* What this task involves: Can you render the material below as a Markdown table with the columns Row and Line, one numbered row per line, leaving out blank lines?
*****
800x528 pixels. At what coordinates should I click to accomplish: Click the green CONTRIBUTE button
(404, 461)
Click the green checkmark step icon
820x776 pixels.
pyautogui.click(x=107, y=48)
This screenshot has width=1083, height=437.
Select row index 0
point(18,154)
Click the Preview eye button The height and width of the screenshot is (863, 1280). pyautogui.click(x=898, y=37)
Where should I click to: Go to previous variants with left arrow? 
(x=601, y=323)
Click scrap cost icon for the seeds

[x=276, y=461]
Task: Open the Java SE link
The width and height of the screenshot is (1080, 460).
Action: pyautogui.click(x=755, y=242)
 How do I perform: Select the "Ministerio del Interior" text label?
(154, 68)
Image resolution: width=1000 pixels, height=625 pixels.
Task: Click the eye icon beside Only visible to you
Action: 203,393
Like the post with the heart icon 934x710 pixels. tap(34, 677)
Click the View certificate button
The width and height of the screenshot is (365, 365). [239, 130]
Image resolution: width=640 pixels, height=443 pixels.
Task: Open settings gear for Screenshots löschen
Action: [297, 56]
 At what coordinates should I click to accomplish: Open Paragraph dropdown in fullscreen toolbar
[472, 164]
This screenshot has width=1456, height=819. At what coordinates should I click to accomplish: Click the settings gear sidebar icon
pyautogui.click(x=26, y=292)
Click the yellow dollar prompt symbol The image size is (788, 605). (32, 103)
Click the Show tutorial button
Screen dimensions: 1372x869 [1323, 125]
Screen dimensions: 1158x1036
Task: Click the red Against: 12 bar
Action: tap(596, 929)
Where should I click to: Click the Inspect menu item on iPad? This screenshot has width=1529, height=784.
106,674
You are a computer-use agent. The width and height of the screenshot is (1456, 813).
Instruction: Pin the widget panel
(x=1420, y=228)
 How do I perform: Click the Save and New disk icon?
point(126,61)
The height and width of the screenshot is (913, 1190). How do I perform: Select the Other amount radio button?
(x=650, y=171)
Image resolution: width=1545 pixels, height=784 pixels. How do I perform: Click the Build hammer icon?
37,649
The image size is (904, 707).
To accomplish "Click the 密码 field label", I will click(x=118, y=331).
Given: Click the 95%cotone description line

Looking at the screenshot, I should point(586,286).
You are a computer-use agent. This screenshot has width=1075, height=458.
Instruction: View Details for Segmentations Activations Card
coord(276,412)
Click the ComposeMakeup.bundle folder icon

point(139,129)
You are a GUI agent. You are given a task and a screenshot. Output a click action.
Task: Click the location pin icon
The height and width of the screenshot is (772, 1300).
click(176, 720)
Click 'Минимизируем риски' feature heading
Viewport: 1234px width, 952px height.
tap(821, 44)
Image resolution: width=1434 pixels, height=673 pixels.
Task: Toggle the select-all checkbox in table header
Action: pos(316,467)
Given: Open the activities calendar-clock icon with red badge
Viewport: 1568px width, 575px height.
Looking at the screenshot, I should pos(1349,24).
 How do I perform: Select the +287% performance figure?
*****
* Task output:
| Row | Line |
|---|---|
| 1 | 800x528 pixels. At what coordinates should I click to accomplish: Click the green CONTRIBUTE button |
| 2 | (404, 461) |
| 3 | Click the green checkmark step icon |
| 4 | 820x776 pixels. |
| 5 | pyautogui.click(x=107, y=48) |
| 6 | This screenshot has width=1083, height=437. |
| 7 | Select row index 0 |
| 8 | point(18,154) |
| 9 | Click the Preview eye button The height and width of the screenshot is (863, 1280). pyautogui.click(x=898, y=37) |
| 10 | Where should I click to: Go to previous variants with left arrow?  |
| 11 | (x=601, y=323) |
| 12 | Click scrap cost icon for the seeds |
| 13 | [x=276, y=461] |
| 14 | Task: Open the Java SE link |
| 15 | The width and height of the screenshot is (1080, 460). |
| 16 | Action: pyautogui.click(x=755, y=242) |
| 17 |  How do I perform: Select the "Ministerio del Interior" text label? |
| 18 | (154, 68) |
| 19 | Image resolution: width=1000 pixels, height=625 pixels. |
| 20 | Task: Click the eye icon beside Only visible to you |
| 21 | Action: 203,393 |
| 22 | Like the post with the heart icon 934x710 pixels. tap(34, 677) |
| 23 | Click the View certificate button |
| 24 | The width and height of the screenshot is (365, 365). [239, 130] |
| 25 | Image resolution: width=640 pixels, height=443 pixels. |
| 26 | Task: Open settings gear for Screenshots löschen |
| 27 | Action: [297, 56] |
| 28 |  At what coordinates should I click to accomplish: Open Paragraph dropdown in fullscreen toolbar |
| 29 | [472, 164] |
| 30 | This screenshot has width=1456, height=819. At what coordinates should I click to accomplish: Click the settings gear sidebar icon |
| 31 | pyautogui.click(x=26, y=292) |
| 32 | Click the yellow dollar prompt symbol The image size is (788, 605). (32, 103) |
| 33 | Click the Show tutorial button |
| 34 | Screen dimensions: 1372x869 [1323, 125] |
| 35 | Screen dimensions: 1158x1036 |
| 36 | Task: Click the red Against: 12 bar |
| 37 | Action: tap(596, 929) |
| 38 | Where should I click to: Click the Inspect menu item on iPad? This screenshot has width=1529, height=784. |
| 39 | 106,674 |
| 40 | You are a computer-use agent. The width and height of the screenshot is (1456, 813). |
| 41 | Instruction: Pin the widget panel |
| 42 | (x=1420, y=228) |
| 43 |  How do I perform: Click the Save and New disk icon? |
| 44 | point(126,61) |
| 45 | The height and width of the screenshot is (913, 1190). How do I perform: Select the Other amount radio button? |
| 46 | (x=650, y=171) |
| 47 | Image resolution: width=1545 pixels, height=784 pixels. How do I perform: Click the Build hammer icon? |
| 48 | 37,649 |
| 49 | The image size is (904, 707). |
| 50 | To accomplish "Click the 密码 field label", I will click(x=118, y=331). |
| 51 | Given: Click the 95%cotone description line |
| 52 | Looking at the screenshot, I should point(586,286). |
| 53 | You are a computer-use agent. This screenshot has width=1075, height=458. |
| 54 | Instruction: View Details for Segmentations Activations Card |
| 55 | coord(276,412) |
| 56 | Click the ComposeMakeup.bundle folder icon |
| 57 | point(139,129) |
| 58 | You are a GUI agent. You are given a task and a screenshot. Output a click action. |
| 59 | Task: Click the location pin icon |
| 60 | The height and width of the screenshot is (772, 1300). |
| 61 | click(176, 720) |
| 62 | Click 'Минимизируем риски' feature heading |
| 63 | Viewport: 1234px width, 952px height. |
| 64 | tap(821, 44) |
| 65 | Image resolution: width=1434 pixels, height=673 pixels. |
| 66 | Task: Toggle the select-all checkbox in table header |
| 67 | Action: pos(316,467) |
| 68 | Given: Open the activities calendar-clock icon with red badge |
| 69 | Viewport: 1568px width, 575px height. |
| 70 | Looking at the screenshot, I should pos(1349,24). |
| 71 |  How do I perform: Select the +287% performance figure? |